━━━━━ Supplied material ━━━━━

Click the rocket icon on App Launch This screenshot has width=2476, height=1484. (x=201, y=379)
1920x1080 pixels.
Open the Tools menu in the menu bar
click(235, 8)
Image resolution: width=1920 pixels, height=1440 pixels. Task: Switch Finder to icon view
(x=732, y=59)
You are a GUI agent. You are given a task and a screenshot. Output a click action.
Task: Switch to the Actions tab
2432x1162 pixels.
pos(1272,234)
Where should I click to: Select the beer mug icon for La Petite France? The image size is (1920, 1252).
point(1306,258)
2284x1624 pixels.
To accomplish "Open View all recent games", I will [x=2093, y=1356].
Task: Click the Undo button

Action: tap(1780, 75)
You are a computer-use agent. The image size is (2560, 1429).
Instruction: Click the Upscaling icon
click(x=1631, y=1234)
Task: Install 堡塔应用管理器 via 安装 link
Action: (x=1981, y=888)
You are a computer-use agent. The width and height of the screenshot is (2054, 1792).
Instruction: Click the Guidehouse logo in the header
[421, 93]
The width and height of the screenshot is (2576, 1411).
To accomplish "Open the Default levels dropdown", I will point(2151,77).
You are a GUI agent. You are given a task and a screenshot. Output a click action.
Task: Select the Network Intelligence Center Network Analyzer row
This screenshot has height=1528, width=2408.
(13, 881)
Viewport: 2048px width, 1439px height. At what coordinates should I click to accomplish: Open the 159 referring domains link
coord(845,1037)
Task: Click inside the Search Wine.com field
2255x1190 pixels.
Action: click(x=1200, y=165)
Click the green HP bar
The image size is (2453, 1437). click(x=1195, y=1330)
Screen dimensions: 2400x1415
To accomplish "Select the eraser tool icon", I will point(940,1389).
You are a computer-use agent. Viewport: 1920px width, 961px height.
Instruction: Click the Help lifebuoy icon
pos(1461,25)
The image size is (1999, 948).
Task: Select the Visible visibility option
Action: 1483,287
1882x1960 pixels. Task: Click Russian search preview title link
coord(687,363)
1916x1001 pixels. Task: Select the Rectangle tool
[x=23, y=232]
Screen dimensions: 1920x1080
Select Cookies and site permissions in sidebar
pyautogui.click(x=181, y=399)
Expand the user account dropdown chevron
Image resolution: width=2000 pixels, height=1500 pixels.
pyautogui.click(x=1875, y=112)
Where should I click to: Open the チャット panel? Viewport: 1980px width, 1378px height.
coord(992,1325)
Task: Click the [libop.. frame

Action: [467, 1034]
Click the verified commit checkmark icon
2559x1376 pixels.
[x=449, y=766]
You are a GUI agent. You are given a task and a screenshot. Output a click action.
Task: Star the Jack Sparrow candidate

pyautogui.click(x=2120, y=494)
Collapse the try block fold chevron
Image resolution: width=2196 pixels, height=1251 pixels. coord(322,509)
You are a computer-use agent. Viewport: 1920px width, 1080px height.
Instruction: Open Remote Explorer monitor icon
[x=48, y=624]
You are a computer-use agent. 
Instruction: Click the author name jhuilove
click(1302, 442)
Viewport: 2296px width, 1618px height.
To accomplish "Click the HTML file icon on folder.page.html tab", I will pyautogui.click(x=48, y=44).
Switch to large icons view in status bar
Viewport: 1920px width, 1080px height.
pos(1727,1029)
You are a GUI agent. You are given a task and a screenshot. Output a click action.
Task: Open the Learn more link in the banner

━━━━━

=== Task prompt ===
Would you reproduce the full listing without changing a single word?

=== Solution to this exercise ===
Click the rocket icon on App Launch This screenshot has width=2476, height=1484. (x=201, y=379)
1920x1080 pixels.
Open the Tools menu in the menu bar
click(235, 8)
Image resolution: width=1920 pixels, height=1440 pixels. Task: Switch Finder to icon view
(x=732, y=59)
You are a GUI agent. You are given a task and a screenshot. Output a click action.
Task: Switch to the Actions tab
2432x1162 pixels.
pos(1272,234)
Where should I click to: Select the beer mug icon for La Petite France? The image size is (1920, 1252).
point(1306,258)
2284x1624 pixels.
To accomplish "Open View all recent games", I will [x=2093, y=1356].
Task: Click the Undo button

Action: tap(1780, 75)
You are a computer-use agent. The image size is (2560, 1429).
Instruction: Click the Upscaling icon
click(x=1631, y=1234)
Task: Install 堡塔应用管理器 via 安装 link
Action: (x=1981, y=888)
You are a computer-use agent. The width and height of the screenshot is (2054, 1792).
Instruction: Click the Guidehouse logo in the header
[421, 93]
The width and height of the screenshot is (2576, 1411).
To accomplish "Open the Default levels dropdown", I will point(2151,77).
You are a GUI agent. You are given a task and a screenshot. Output a click action.
Task: Select the Network Intelligence Center Network Analyzer row
This screenshot has height=1528, width=2408.
(13, 881)
Viewport: 2048px width, 1439px height. At what coordinates should I click to accomplish: Open the 159 referring domains link
coord(845,1037)
Task: Click inside the Search Wine.com field
2255x1190 pixels.
Action: click(x=1200, y=165)
Click the green HP bar
The image size is (2453, 1437). click(x=1195, y=1330)
Screen dimensions: 2400x1415
To accomplish "Select the eraser tool icon", I will point(940,1389).
You are a computer-use agent. Viewport: 1920px width, 961px height.
Instruction: Click the Help lifebuoy icon
pos(1461,25)
The image size is (1999, 948).
Task: Select the Visible visibility option
Action: 1483,287
1882x1960 pixels. Task: Click Russian search preview title link
coord(687,363)
1916x1001 pixels. Task: Select the Rectangle tool
[x=23, y=232]
Screen dimensions: 1920x1080
Select Cookies and site permissions in sidebar
pyautogui.click(x=181, y=399)
Expand the user account dropdown chevron
Image resolution: width=2000 pixels, height=1500 pixels.
pyautogui.click(x=1875, y=112)
Where should I click to: Open the チャット panel? Viewport: 1980px width, 1378px height.
coord(992,1325)
Task: Click the [libop.. frame

Action: [467, 1034]
Click the verified commit checkmark icon
2559x1376 pixels.
[x=449, y=766]
You are a GUI agent. You are given a task and a screenshot. Output a click action.
Task: Star the Jack Sparrow candidate

pyautogui.click(x=2120, y=494)
Collapse the try block fold chevron
Image resolution: width=2196 pixels, height=1251 pixels. coord(322,509)
You are a computer-use agent. Viewport: 1920px width, 1080px height.
Instruction: Open Remote Explorer monitor icon
[x=48, y=624]
You are a computer-use agent. 
Instruction: Click the author name jhuilove
click(1302, 442)
Viewport: 2296px width, 1618px height.
To accomplish "Click the HTML file icon on folder.page.html tab", I will pyautogui.click(x=48, y=44).
Switch to large icons view in status bar
Viewport: 1920px width, 1080px height.
pos(1727,1029)
You are a GUI agent. You are given a task and a screenshot. Output a click action.
Task: Open the Learn more link in the banner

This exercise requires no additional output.